Przez wiele dni Rosjanie oraz warszawscy urzędnicy z prezydent Hanną Gronkiewicz-Waltz twierdzili, że wtorkowy marsz Rosjan jest jedynie zorganizowanym przejściem kibiców na stadion…..
Przez wiele dni Rosjanie oraz warszawscy urzędnicy z prezydent Hanną Gronkiewicz-Waltz twierdzili, że wtorkowy marsz Rosjan jest jedynie zorganizowanym przejściem kibiców na stadion, a nie polityczną prowokacją. Jednak choć w sobotę na mecz Rosji z Grecją wybiera się znacznie więcej rosyjskich kibiców, tym razem nikt żadnego pisma w sprawie zabezpieczenia „zorganizowanego przejścia na stadion” nie złożył!

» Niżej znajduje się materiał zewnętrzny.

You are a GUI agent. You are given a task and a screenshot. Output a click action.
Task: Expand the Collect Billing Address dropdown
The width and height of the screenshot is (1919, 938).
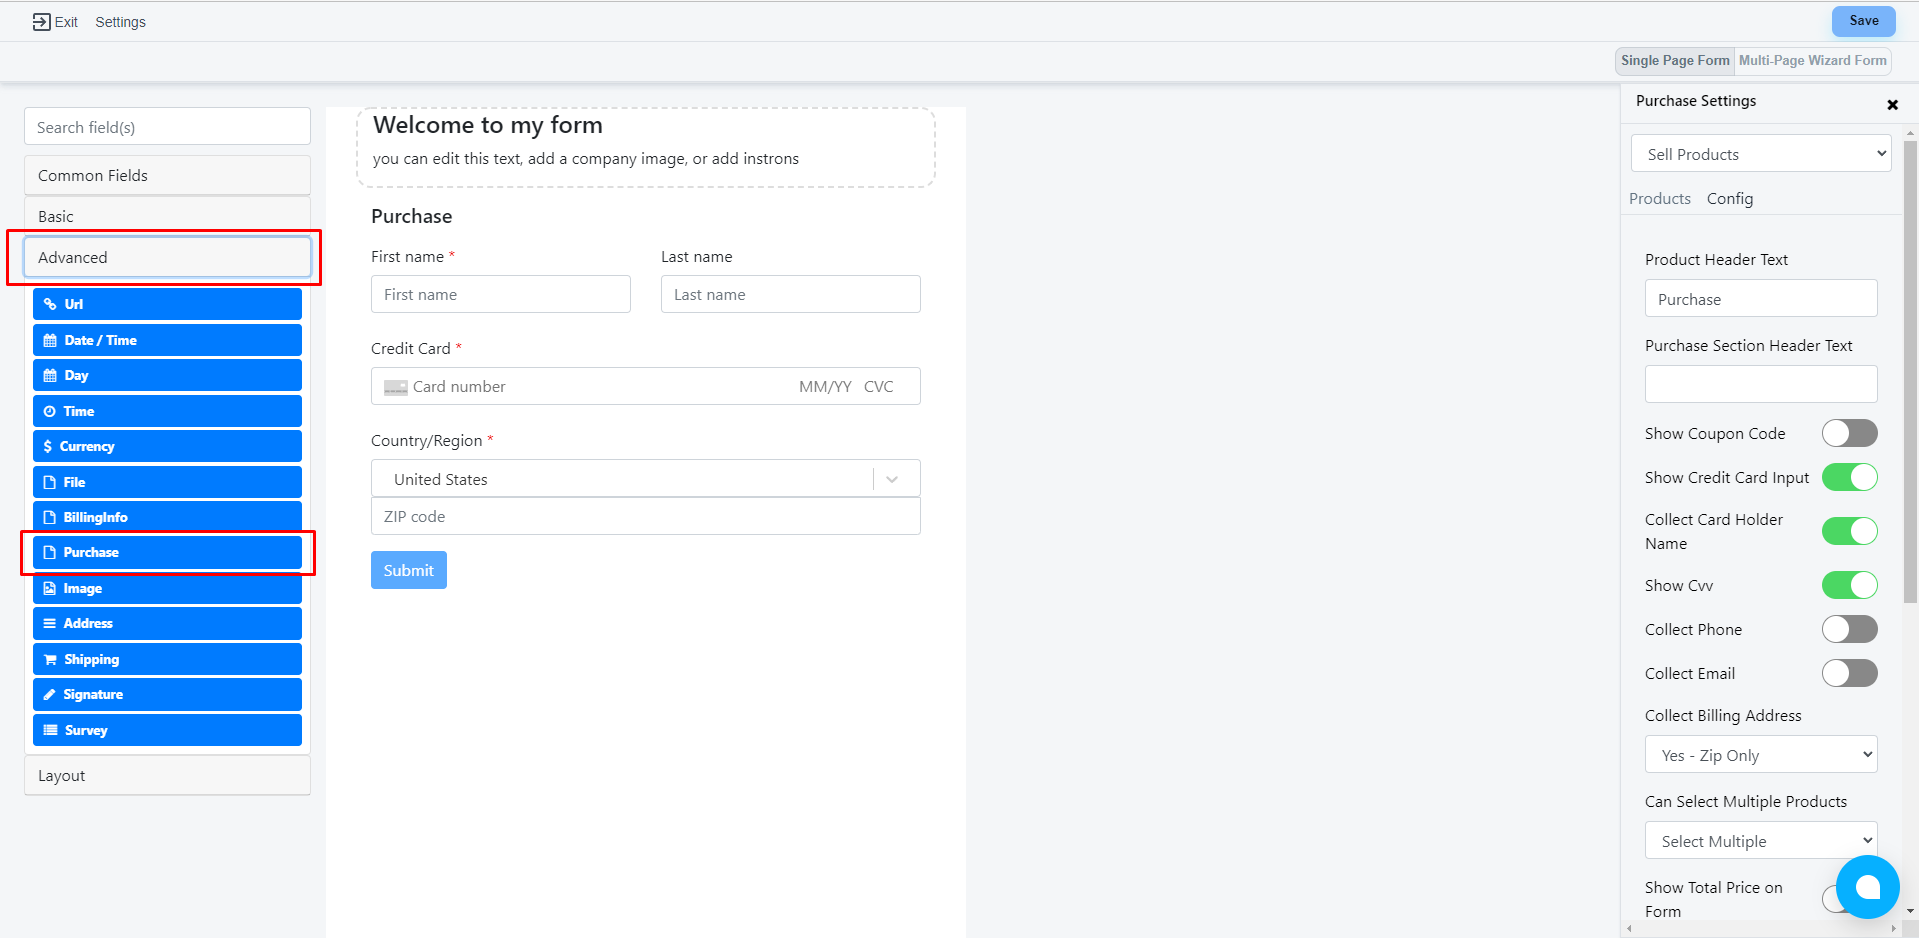point(1760,755)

Sobotni mecz Rosja – Grecja zdecyduje, czy ekipa Dicka Advocaata awansuje z grupy A i dalej będzie grała w EURO 2012. Dlatego do Warszawy przyjedzie 20 tys. Rosjan chcących oglądać mecz „na żywo” na Stadionie Narodowym. Należałoby się więc spodziewać, że i tym razem Aleksandar Szprygin, szef Wszechrosyjskiego Związku Kibiców, złoży w urzędzie pismo z prośbą o zabezpieczenie ich zorganizowanego przejścia na stadion. Tymczasem nic takiego się nie wydarzyło.
–Nie wpłynął żaden wniosek w tej sprawie – przyznał podczas dzisiejszej konferencji prasowej Jacek Wojciechowicz, wiceprezydent Warszawy.
Wychodzi więc na to, że Wojciechowicz i jego przełożona z Platformy Obywatelskiej – Hanna Gronkiewicz-Waltz – wraz ze Szpryginem zakpili sobie z Polaków. Przecież przez niemal cały ubiegły tydzień opowiadali, że policja na wniosek Rosjan zabezpiecza nie manifestację polityczną z okazji Dnia Rosji, lecz zorganizowane przejście rosyjskich kibiców na stadion – tego też dotyczyć miało pismo złożone przez Rosjan w warszawskim ratuszu. „Oni nie występowali do nas o zgodę, tylko poinformowali pisemnie o przejściu przez most Poniatowskiego. Mówili, że nie będzie przy tym żadnych politycznych haseł i manifestacji” – mówiła w RMF FM Gronkiewicz-Waltz. Prezydent Warszawy spotkała się nawet wówczas z przedstawicielami rosyjskich kibiców.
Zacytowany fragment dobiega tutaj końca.